* TEXT SECTION:
⟨

Judge says violence seems to be part of a night out in Swansea
A JUDGE has hit out after jailing two men involved in an assault in Swansea's Wind Street.
After sentencing the Swansea pair for an unprovoked attack on a man in a city centre bar, Judge Peter Heywood said: "There doesn't seem to be a night that goes by that there isn't trouble in Wind Street, inside and outside clubs. It seems to be a catalyst for violence."
Police have said tackling violent crime is one of their main objectives, and something they take "very seriously".
Simon Myles, 28, and 26-year-old Ross Milward attacked Paul Elson as he enjoyed a Hallowe'en celebration in Retro bar.
He was watching two female friends dance from the side of the dancefloor, when Myles, his former friend, approached.
Swansea Crown Court heard that Myles, of Griffith John Street, Swansea, approached Mr Elson, first shouting at him before Mr Elson told him to go away.
Mr Elson was then punched twice by Myles, one blow to his face and another to his body.
Milward, of Gwynedd Avenue, Townhill, joined in and threw another punch.
The court heard that Mr Elson required surgery following the attack and needed a metal plate inserting into his face.
He was kept in hospital for two days following the incident.
Mr Elson, who had worked as a security guard before the attack, has had to quit his job, and said he still suffered discomfort from his jaw, especially in cold weather.
For a month after the attack he was unable to eat solid food, the court was told.
In a victim impact statement, which was read to the court, he said he could not believe how the incident had affected him.
Both men had previous convictions for assault and only pleaded guilty on the day of their trial, due to take place in Carmarthen in November.
Tom Scapens, representing Myles, a father-of-two, said his client "lacks clarity of thought".
"He has grown up, married well and decided to take on the role of a role model," said Mr Scapens.
"He's greatly angered that his behaviour on this occasion was not that of a grown up," he added.
Mark Spackman, representing Milward, said his client had not committed a violent offence for more than five years.
Both barristers asked the judge to impose a suspended sentence.
Judge Heywood said the "bad blood" between Myles and Mr Elson had led to Myles losing his temper before Milward decided to join in. He said: "This, in my view, was a serious attack.
"It was unprovoked, in a public place where other people were present and it clearly passes the custody threshold.
"I've been urged to suspend that sentence but I cannot."
The judge then sentenced Myles to 16 months behind bars, and Milward to 14 months.
Following the jailing, South Wales Police Superintendent Phil Davies — the operational commander for Swansea, Neath and Port Talbot — said that while the "vast majority" of people who went to Wind Street for a night out were well behaved, there was a small minority who caused trouble.
He warned anyone who committed acts of violence — in Wind Street or anywhere else in Swansea or Neath Port Talbot — that they would face "the full force of the law".
He said: "Tackling violent crime is one of our main objectives and is an area which we take very seriously.
"Wind Street is very much the focal point for visitors to the night time economy, and somewhere that on weekends and bank holidays we do deploy additional resources to deal with the high volume of people."
"A vast majority of people who visit Wind Street are well behaved and enjoy themselves, but there is a small minority that do cause problems.
"Anyone arrested for an offence of violence whether it be in Wind Street or anywhere else across the Swansea, Neath, and Port Talbot area, should be under no illusions that they can expect to face the full force of the law."

⟩

* PROVIDED DATA:
⟨

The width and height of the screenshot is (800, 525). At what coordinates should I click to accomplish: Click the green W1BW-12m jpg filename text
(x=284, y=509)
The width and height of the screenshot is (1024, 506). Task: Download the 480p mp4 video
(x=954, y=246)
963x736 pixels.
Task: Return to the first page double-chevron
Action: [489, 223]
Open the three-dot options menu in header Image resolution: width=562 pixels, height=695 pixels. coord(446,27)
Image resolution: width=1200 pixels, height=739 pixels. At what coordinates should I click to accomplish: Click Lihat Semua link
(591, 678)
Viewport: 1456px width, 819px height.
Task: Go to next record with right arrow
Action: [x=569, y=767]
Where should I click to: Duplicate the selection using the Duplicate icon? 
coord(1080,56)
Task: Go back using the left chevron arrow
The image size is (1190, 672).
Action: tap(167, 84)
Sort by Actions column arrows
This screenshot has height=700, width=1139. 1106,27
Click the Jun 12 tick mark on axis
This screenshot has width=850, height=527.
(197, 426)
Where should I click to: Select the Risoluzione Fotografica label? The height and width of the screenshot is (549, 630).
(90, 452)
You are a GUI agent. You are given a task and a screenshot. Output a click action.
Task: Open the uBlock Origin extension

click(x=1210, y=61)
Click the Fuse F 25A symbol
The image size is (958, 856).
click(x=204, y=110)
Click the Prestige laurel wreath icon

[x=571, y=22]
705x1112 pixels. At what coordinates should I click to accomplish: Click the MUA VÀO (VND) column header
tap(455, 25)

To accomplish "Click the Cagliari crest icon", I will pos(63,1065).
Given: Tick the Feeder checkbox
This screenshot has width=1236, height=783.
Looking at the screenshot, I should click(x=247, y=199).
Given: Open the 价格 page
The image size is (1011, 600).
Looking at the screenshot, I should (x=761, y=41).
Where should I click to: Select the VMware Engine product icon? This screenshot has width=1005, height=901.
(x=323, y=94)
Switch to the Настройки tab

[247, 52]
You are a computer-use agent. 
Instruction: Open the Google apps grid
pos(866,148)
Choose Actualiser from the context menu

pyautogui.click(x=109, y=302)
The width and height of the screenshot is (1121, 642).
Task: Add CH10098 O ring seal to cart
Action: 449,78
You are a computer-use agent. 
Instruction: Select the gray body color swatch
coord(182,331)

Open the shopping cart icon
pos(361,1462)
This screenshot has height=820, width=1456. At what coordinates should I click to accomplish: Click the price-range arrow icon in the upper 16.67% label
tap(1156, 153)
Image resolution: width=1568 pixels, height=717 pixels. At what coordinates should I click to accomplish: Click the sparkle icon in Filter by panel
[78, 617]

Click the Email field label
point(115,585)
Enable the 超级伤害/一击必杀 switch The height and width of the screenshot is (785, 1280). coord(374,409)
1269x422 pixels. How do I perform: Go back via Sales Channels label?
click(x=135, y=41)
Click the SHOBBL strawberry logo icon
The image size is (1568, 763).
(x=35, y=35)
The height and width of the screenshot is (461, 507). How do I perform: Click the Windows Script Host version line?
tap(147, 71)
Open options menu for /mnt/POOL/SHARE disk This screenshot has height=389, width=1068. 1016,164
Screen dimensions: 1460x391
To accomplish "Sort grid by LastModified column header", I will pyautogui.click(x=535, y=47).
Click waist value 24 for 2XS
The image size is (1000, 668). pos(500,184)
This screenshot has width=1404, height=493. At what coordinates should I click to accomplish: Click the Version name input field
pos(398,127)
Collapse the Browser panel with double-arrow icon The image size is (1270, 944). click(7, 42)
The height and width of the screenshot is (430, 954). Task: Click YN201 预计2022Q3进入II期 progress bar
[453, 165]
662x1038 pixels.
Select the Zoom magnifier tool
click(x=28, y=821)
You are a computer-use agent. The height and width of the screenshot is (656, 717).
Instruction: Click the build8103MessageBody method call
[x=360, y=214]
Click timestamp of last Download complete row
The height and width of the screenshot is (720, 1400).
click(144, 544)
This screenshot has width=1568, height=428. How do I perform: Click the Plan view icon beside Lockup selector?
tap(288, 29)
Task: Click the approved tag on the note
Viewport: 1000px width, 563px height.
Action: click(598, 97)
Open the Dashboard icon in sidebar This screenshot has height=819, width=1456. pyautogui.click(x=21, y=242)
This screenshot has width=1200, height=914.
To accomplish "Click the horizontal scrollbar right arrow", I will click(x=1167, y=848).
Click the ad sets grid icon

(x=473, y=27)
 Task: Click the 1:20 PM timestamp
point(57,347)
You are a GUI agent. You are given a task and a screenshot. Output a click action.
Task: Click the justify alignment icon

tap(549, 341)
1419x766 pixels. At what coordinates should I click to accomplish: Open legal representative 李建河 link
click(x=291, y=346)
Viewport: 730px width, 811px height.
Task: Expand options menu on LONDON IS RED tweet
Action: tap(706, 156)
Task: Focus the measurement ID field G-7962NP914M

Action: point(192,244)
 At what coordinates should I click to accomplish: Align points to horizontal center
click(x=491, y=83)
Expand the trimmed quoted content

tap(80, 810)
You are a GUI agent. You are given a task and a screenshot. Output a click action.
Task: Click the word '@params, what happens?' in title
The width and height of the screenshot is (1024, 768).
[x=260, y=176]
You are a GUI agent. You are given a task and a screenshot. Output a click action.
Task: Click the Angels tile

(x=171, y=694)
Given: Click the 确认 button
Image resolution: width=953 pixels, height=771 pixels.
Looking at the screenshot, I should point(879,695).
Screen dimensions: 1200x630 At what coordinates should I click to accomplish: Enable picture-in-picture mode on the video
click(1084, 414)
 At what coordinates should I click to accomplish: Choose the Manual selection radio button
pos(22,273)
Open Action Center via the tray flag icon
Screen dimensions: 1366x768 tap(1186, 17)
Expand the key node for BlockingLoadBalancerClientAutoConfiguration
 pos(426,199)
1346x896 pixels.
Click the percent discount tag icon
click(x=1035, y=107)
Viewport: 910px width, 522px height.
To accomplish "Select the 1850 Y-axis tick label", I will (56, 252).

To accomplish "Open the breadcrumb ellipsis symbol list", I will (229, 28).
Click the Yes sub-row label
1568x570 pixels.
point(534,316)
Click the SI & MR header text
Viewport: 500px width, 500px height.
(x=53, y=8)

⟩

* EXERCISE INSTRUCTIONS:
**1)** Rewrite the paragraph of the court report that begins "Following the jailing, South Wales Police Superintendent Phil Davies" in fewer words, keeping its main facts.
**2)** Transcribe everything in the court report from "Simon Myles, 28, and" down to "following the incident.", word for word.

* TASK RESULTS:
**1)** After the jailing, Phil Davies, the South Wales Police superintendent in operational command of Swansea, Neath and Port Talbot, said most people on a Wind Street night out behave well, but a small minority cause trouble.

**2)**
Simon Myles, 28, and 26-year-old Ross Milward attacked Paul Elson as he enjoyed a Hallowe'en celebration in Retro bar.
He was watching two female friends dance from the side of the dancefloor, when Myles, his former friend, approached.
Swansea Crown Court heard that Myles, of Griffith John Street, Swansea, approached Mr Elson, first shouting at him before Mr Elson told him to go away.
Mr Elson was then punched twice by Myles, one blow to his face and another to his body.
Milward, of Gwynedd Avenue, Townhill, joined in and threw another punch.
The court heard that Mr Elson required surgery following the attack and needed a metal plate inserting into his face.
He was kept in hospital for two days following the incident.